In comparison to Caucasians, “Hispanics required additional interventional procedures or operations to maintain adequate blood flow through these grafts,” said Dr. Belkin. “From our analysis of factors which contribute to graft failure, it appears that a preponderance of young patients and females, both known risk factors for graft failure, in our Hispanic population may have contributed to the initial graft failures in these patients.”

In addition to Hispanic ethnicity, independent predictors of eventual limb loss included the severity of ischemia at presentation: comorbidities including diabetes and chronic renal insufficiency, female gender, age of less than 65 years, and the use higher-risk conduit or bypass.

Medication use (including antiplatelet drugs and anticoagulants) as well as surgical approach was equivalent between groups, and there were no differences in technical success, short-term complication rates or surveillance for problems in these bypass grafts between ethnicities.

This study is important, according to researchers, because Hispanics are the fastest growing demographic in the United States (currently at 45 million and expected to grow to 103 million by 2050) and comprise 25 percent of the U.S. population.
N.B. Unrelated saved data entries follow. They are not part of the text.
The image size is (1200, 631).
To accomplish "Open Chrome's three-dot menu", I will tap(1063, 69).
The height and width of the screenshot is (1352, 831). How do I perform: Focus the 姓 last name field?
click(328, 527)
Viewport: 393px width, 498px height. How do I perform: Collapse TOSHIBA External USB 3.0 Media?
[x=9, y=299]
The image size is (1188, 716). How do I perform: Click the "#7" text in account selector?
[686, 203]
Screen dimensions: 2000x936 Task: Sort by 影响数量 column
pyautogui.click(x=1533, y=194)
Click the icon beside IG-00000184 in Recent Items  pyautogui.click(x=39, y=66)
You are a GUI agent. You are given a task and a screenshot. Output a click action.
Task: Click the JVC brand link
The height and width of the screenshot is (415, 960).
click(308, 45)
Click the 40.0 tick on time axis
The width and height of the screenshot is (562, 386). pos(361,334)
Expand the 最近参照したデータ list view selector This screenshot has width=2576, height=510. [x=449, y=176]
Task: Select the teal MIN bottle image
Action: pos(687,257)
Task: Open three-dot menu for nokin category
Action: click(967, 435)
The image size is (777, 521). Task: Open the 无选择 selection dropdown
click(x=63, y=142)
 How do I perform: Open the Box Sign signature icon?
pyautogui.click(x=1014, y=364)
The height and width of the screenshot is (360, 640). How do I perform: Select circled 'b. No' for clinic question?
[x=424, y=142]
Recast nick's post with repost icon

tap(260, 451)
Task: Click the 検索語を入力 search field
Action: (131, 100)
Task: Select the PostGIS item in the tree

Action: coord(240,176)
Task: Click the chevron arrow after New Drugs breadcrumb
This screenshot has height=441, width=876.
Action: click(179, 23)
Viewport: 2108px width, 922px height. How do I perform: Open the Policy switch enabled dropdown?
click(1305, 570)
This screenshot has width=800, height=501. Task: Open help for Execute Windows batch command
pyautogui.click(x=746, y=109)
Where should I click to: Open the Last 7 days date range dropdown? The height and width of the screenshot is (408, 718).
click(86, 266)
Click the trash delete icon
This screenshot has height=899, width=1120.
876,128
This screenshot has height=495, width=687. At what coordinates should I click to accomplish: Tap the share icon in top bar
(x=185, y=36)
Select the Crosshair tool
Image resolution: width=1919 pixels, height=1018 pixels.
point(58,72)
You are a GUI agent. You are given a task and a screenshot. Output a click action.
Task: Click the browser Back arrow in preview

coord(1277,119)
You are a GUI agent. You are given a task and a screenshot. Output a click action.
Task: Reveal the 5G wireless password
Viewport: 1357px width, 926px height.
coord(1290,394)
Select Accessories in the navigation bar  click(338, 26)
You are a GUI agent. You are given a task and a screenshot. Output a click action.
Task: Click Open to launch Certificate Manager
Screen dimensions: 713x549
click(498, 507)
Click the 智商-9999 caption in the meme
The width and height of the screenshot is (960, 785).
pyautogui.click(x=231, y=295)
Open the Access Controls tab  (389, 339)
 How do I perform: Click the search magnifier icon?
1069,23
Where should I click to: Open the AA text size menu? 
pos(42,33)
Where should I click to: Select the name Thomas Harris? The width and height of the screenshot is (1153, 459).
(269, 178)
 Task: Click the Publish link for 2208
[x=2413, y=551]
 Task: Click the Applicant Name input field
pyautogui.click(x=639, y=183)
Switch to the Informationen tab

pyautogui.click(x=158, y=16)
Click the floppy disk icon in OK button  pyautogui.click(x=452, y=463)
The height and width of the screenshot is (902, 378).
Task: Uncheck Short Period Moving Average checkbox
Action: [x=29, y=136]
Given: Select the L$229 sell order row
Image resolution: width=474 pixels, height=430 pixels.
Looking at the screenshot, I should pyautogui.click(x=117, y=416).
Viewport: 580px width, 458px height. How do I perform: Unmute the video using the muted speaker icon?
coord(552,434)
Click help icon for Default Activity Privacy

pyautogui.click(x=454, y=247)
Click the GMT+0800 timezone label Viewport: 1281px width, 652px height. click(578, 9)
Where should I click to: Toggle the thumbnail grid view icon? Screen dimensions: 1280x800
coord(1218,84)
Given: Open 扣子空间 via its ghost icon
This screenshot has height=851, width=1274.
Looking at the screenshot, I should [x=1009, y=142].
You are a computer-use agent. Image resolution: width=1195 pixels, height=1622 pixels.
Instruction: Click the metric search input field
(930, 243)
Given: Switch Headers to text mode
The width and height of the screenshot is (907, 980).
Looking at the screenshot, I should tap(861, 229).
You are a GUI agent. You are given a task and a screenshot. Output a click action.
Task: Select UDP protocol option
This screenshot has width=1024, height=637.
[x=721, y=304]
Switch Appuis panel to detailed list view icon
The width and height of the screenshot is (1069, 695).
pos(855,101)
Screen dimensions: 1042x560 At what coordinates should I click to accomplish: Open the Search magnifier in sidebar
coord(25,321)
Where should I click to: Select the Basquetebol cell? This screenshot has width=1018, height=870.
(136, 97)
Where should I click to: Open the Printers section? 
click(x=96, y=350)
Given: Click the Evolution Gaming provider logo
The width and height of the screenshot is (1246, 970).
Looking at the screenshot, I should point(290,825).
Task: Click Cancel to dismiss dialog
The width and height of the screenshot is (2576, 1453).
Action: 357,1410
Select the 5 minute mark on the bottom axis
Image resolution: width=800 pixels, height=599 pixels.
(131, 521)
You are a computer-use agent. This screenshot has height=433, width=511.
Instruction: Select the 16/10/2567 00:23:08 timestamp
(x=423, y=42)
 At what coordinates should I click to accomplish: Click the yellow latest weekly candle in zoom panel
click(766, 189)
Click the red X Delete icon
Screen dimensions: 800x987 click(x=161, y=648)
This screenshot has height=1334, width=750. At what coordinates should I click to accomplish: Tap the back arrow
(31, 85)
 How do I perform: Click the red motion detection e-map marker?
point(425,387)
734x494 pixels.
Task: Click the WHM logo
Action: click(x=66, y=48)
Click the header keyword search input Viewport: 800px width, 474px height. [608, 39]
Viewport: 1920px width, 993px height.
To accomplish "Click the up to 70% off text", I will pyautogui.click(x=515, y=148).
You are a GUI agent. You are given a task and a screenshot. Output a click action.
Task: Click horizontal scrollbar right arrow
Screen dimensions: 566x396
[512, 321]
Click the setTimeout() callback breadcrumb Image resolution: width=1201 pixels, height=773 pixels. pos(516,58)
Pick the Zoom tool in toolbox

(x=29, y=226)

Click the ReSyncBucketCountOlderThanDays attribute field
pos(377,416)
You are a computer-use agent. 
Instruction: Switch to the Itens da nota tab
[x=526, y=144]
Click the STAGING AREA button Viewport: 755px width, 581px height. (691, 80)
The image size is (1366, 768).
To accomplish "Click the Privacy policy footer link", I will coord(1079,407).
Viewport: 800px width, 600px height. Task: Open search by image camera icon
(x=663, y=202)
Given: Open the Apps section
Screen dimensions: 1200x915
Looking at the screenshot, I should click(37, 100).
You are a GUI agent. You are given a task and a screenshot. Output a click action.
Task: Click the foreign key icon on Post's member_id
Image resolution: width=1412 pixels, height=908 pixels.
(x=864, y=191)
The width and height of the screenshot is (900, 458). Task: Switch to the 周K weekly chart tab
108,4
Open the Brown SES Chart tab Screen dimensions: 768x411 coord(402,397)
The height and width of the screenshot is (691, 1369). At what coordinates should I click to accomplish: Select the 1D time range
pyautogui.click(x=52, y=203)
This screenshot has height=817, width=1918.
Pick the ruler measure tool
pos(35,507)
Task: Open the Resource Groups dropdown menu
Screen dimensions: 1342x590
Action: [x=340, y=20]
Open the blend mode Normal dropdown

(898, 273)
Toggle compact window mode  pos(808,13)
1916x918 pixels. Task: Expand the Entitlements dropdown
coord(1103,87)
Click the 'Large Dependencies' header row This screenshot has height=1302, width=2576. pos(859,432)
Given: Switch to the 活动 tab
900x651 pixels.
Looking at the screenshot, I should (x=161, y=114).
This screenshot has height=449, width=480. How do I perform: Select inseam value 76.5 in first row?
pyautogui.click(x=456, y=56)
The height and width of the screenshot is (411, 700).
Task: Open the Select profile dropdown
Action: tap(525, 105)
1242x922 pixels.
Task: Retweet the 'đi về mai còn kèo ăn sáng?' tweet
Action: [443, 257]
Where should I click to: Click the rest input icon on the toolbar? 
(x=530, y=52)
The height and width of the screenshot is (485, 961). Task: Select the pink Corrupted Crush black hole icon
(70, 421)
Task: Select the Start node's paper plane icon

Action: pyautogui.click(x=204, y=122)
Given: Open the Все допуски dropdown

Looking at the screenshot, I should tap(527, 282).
“Our data provides evidence of outcome disparities in Hispanics treated aggressively for PAD,” said Dr. Belkin. “Further investigation with regard to biologic and social factors is required to delineate the reasons for these inferior outcomes in Hispanic patients.”

About Journal of Vascular Surgery®

Journal of Vascular Surgery provides vascular, cardiothoracic and general surgeons with the most recent information in vascular surgery. Original, peer-reviewed articles cover clinical and experimental studies, noninvasive diagnostic techniques, processes and vascular substitutes, microvascular surgical techniques, angiography and endovascular management. Special issues publish papers presented at the annual meeting of the Journal’s sponsoring society, the Society for Vascular Surgery.